§ Records supplied:
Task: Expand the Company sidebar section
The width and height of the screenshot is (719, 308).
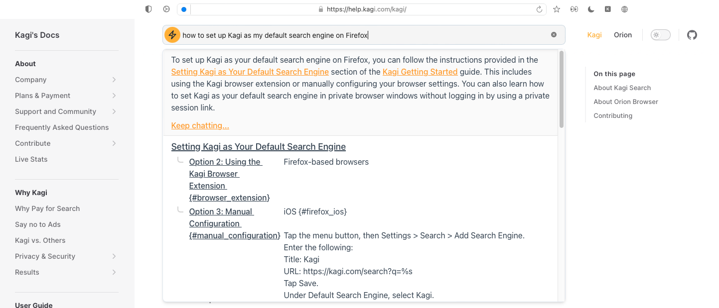Action: (x=114, y=80)
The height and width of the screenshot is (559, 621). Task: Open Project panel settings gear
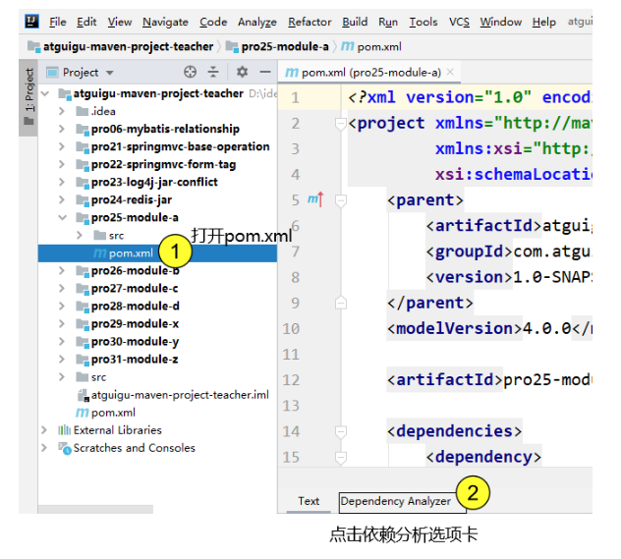[x=242, y=72]
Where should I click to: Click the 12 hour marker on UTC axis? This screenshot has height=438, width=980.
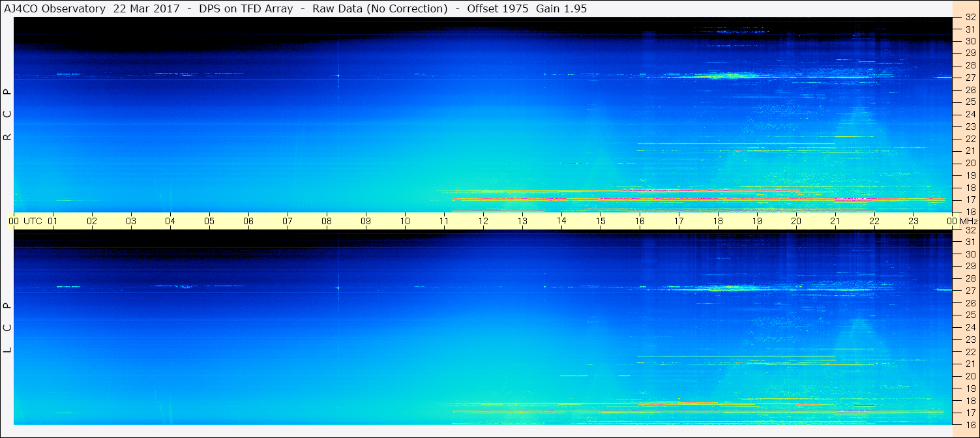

§ Given instruction: Retype the entire listing above line for line, omitting the pictures.

§ Solution for this problem:
Task: Expand the Company sidebar section
The width and height of the screenshot is (719, 308).
Action: (x=114, y=80)
The height and width of the screenshot is (559, 621). Task: Open Project panel settings gear
[x=242, y=72]
Where should I click to: Click the 12 hour marker on UTC axis? This screenshot has height=438, width=980.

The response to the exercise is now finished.